Alle RL zien de (vrijwillige) samenwerking met de diverse doelgroepen in hun werkingsgebied als een belangrijke kwaliteit van hun werking. Via samenwerking proberen ze de verschillende acties binnen hun doelstellingen maximaal te integreren. Zo kunnen ze de visies van de partners en overheden beter op elkaar afstemmen. De samenwerking schept ook belangrijke mogelijkheden om extra financiering aan te trekken. Ze kiezen ook bewust voor projecten die complementair zijn met lokale initiatieven van de partners om onnodige overlap te vermijden. De Minaraad acht dit ook noodzakelijk en vraagt dat ze dit doen in overleg met al de betrokken actoren, rekening houdend met de afstemming van taken, het efficiënt gebruik van (beperkte) middelen en de complexe uitdagingen in het buitengebied.

De Minaraad waardeert het dat de RL inspanningen leveren om aan de eerder geformuleerde opmerkingen over de samenstelling van bestuursorganen tegemoet te komen en daar ook specifiek aandacht aan besteden in hun hererkenningsdossiers.

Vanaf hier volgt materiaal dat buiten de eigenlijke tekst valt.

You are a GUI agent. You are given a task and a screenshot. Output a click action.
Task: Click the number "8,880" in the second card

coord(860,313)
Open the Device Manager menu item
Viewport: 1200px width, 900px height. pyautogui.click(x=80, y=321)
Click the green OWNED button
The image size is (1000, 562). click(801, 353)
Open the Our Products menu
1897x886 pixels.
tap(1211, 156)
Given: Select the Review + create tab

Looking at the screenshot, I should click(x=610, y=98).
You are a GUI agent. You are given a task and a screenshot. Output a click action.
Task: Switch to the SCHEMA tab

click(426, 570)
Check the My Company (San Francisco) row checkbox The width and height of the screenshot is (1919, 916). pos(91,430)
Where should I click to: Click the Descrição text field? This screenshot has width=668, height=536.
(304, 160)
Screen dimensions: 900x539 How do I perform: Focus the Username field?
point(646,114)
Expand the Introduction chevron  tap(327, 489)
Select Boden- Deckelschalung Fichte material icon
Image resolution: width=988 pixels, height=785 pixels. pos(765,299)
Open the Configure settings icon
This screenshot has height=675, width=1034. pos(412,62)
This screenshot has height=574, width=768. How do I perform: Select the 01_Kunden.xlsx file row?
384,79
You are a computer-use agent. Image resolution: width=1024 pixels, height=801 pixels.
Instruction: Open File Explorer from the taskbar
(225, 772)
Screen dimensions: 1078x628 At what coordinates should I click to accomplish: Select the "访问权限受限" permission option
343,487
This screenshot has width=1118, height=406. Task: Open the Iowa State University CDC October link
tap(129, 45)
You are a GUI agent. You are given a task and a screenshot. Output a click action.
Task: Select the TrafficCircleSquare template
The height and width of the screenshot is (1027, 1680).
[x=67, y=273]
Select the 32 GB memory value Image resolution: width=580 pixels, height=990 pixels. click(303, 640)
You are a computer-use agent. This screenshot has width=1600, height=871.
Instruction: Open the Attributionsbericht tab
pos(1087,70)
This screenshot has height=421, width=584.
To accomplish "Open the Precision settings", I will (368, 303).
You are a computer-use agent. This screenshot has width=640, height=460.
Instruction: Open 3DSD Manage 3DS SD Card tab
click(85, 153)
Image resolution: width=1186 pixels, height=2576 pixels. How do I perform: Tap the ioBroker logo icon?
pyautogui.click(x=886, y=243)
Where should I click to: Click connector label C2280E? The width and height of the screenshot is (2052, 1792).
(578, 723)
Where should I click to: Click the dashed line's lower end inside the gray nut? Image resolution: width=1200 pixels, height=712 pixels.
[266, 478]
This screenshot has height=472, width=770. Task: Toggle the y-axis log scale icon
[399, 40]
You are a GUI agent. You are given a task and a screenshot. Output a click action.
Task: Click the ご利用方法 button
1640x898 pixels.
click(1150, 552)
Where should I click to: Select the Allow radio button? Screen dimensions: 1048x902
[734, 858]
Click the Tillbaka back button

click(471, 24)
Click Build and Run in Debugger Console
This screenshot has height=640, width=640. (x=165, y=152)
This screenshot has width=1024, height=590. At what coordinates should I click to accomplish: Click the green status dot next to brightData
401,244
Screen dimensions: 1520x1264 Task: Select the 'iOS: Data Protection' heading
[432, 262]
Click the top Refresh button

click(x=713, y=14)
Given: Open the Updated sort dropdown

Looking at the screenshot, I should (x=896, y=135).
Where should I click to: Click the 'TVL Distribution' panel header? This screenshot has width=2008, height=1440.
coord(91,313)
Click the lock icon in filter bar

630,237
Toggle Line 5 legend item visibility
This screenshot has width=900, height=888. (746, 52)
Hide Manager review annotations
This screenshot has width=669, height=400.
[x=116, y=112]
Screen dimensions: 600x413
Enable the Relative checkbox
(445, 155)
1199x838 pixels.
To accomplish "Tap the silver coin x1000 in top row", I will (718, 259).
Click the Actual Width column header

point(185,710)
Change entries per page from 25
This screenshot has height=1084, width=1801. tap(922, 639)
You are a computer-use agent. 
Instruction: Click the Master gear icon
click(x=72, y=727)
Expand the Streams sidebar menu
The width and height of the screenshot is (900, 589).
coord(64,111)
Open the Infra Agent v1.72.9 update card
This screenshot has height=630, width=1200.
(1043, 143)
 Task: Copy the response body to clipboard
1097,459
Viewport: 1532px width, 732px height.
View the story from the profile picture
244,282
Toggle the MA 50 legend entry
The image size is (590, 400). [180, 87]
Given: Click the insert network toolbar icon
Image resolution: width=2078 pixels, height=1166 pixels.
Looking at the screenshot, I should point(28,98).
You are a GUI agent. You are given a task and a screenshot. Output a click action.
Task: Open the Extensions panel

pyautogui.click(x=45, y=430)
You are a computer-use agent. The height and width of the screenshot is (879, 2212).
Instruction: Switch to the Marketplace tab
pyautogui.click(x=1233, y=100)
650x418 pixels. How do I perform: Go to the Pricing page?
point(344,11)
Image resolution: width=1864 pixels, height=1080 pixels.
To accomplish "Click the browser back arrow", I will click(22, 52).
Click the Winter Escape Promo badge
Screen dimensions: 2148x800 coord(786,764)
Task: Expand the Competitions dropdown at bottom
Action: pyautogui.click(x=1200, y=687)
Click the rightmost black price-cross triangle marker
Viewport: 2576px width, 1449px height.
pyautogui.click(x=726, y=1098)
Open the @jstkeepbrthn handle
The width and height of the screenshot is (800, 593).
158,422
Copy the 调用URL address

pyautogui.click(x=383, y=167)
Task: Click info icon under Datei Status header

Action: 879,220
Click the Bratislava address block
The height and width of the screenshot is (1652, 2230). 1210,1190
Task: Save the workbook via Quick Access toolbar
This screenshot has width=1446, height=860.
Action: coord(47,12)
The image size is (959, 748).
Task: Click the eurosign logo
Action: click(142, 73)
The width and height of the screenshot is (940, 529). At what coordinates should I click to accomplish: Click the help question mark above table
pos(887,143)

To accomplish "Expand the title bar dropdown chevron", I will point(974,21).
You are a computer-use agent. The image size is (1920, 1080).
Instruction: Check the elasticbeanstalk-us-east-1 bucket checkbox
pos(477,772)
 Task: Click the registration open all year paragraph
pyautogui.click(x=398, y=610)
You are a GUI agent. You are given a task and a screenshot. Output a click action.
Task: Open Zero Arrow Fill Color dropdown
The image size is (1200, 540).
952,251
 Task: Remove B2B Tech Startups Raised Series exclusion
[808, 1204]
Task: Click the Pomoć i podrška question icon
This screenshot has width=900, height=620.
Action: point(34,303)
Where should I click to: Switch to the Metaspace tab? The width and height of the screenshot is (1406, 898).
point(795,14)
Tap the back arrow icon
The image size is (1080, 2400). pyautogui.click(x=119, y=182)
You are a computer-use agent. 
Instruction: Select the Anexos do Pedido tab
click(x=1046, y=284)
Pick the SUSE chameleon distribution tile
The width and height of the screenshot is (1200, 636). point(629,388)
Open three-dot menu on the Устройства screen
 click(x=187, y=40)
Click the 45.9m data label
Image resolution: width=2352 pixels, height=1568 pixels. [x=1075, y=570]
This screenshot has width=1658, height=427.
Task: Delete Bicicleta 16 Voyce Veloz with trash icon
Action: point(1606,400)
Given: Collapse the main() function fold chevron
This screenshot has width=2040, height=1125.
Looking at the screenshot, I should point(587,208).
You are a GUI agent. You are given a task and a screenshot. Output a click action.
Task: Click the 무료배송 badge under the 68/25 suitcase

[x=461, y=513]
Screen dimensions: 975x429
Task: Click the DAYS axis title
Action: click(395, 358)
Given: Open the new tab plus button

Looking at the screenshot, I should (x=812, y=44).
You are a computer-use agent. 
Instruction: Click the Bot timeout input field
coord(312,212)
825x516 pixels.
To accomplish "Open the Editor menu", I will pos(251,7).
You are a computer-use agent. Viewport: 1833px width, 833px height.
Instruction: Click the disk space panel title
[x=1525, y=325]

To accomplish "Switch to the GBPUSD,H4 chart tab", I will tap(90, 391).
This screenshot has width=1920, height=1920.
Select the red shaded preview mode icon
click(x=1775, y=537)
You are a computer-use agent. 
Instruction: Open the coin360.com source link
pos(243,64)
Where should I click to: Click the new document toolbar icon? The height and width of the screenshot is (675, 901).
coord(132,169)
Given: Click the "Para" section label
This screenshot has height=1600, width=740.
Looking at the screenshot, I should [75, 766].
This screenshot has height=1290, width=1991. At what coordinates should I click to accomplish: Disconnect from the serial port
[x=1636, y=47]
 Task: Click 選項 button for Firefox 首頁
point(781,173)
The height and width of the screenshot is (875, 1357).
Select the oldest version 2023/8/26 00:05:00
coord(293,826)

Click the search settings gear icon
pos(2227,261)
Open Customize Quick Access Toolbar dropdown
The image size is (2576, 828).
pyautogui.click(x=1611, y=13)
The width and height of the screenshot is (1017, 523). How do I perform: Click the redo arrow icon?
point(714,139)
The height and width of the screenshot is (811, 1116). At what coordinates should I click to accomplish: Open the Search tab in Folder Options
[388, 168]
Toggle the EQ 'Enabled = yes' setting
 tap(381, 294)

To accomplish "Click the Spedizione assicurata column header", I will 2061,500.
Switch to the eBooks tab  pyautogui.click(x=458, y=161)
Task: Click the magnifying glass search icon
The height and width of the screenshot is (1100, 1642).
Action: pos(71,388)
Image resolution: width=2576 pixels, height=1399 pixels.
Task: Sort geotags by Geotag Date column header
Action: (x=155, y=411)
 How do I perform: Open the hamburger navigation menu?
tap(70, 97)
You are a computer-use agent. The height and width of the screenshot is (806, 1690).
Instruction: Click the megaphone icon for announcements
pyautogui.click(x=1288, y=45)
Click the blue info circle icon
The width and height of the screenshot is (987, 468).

De Minaraad betreurt het echter dat het hoge aantal leden in de bestuursorganen een punt van discussie blijft bij een sommige RL. In de toekomst zullen de verbeterpunten rond ‘good governance’ een aandachtspunt moeten blijven om een goede, bestuurlijk onafhankelijke werking te bewaken.

Ten slotte stelt de Minaraad vast dat de twee RL (Dijleland en Noord-Hageland) die ook een uitbreiding van hun werkingsgebied voorstelden, blijven voldoen aan de wettelijke voorwaarden. De Raad keurt de uitbreidingen dan ook goed.

De Minaraad keurde het briefadvies unaniem goed.

Downloads

Briefadvies over de hererkenning van 7 regionale landschappen

Download (grootte: 60.0 KB, type: application/pdf)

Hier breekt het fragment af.